You can define your own encoding format for the model:
from typing import Optional
from pydantic_xml import BaseXmlModel, element
class Company(BaseXmlModel):
class Config:
xml_encoders = {
type(None): lambda o: '', # encodes None field as an empty string
}
title: Optional[str] = element()
company = Company()
assert company.to_xml() == b'<Company><title /></Company>'
or drop None
fields at all:
from typing import Optional
from pydantic_xml import BaseXmlModel, element
class Company(BaseXmlModel):
title: Optional[str] = element()
company = Company()
assert company.to_xml(skip_empty=True) == b'<Company />'
Default namespace#
Xml default namespace is a namespace that is applied to the element and all its sub-elements without explicit definition.
In the following example the element company
has no explicit namespace but the default namespace for that
element and all its sub-elements is http://www.company.com/co
. contacts
element has no explicit
namespace either but it doesn’t inherit it from company
because it has its own default namespace.
The same goes for socials
element except that its sub-elements inherit a namespace from the parent:
<company xmlns="http://www.company.com/co">
<contacts xmlns="http://www.company.com/cnt" >
<socials xmlns="http://www.company.com/soc">
<social>https://www.linkedin.com/company/spacex</social>
<social>https://twitter.com/spacex</social>
<social>https://www.youtube.com/spacex</social>
</socials>
</contacts>
</company>
A model for that document can be described like this:
class Socials(
BaseXmlModel,
tag='socials',
nsmap={'': 'http://www.company.com/soc'},
):
urls: List[str] = element(tag='social')
class Contacts(
BaseXmlModel,
tag='contacts',
nsmap={'': 'http://www.company.com/cnt'},
):
socials: Socials = element()
class Company(
BaseXmlModel,
tag='company',
nsmap={'': 'http://www.company.com/co'},
):
contacts: Contacts = element()
Look at the model’s parameter nsmap
. To set a default namespace for a model and its sub-fields
pass that namespace by an empty key.
Default namespace serialization
Standard libray xml serializer has a default namespace serialization problem: it doesn’t respect
default namespaces definition moving namespaces definition to the root element substituting them with
ns{0..}
namespaces:
<ns0:company xmlns:ns0="http://www.company.com/co"
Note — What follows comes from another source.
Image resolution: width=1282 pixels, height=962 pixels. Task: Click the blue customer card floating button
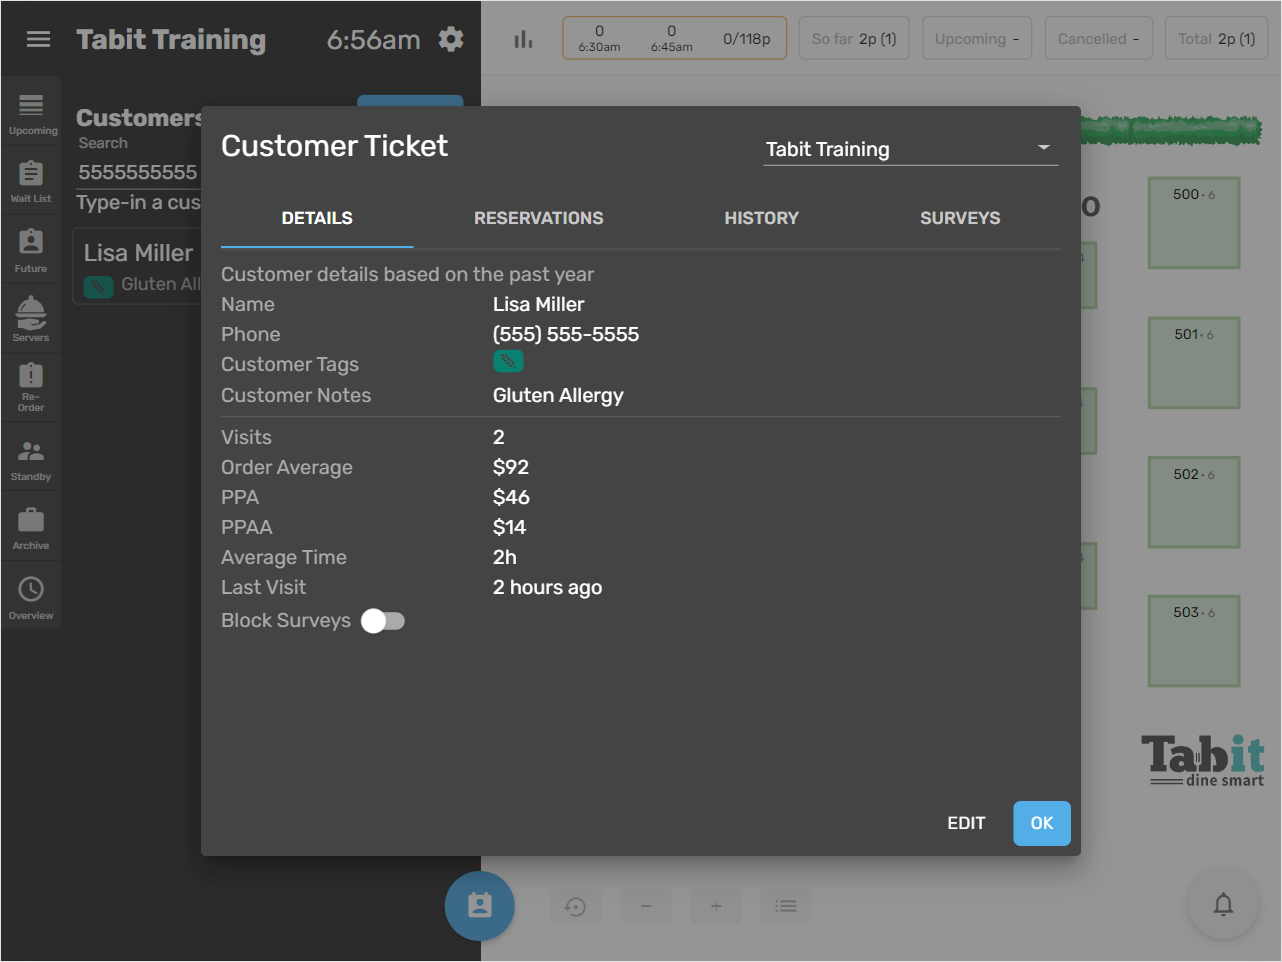480,905
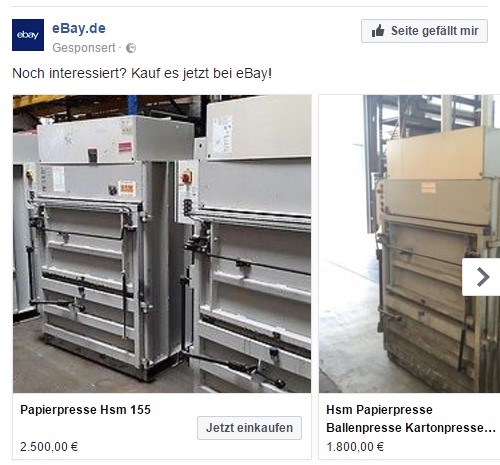Click the Gesponsert sponsored label

coord(84,48)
xmlns:ns1="http://www.company.com/cnt"
xmlns:ns2="http://www.company.com/soc">
<ns1:contacts>
<ns2:socials>
<ns2:social>https://www.linkedin.com/company/spacex</ns2:social>
<ns2:social>https://twitter.com/spacex</ns2:social>
<ns2:social>https://www.youtube.com/spacex</ns2:social>
</ns2:socials>
</ns1:contacts>
</ns0:company>
That document is still correct but some parsers require namespace declaration kept untouched. To avoid
that use lxml
a as serializer backed since it doesn’t have that kind of problem.
XML parser#
pydantic-xml
tries to use the fastest xml parser in your system. It uses lxml
if it is installed
in your environment otherwise falls back to the standard library xml parser.
To force pydantic-xml
to use standard xml.etree.ElementTree
xml parser set FORCE_STD_XML
environment variable.
XML serialization#
XML serialization process is customizable depending on which backend you use.
For example lxml
can pretty-print the output document or serialize it using a particular encoding
(for more information see lxml.etree.tostring()
).
To set that features pass them to pydantic_xml.BaseXmlModel.to_xml()
xml = obj.to_xml(
pretty_print=True,
encoding='UTF-8',
standalone=True
)
print(xml)
Standard library serializer also supports customizations.
For more information see xml.etree.ElementTree.tostring()
,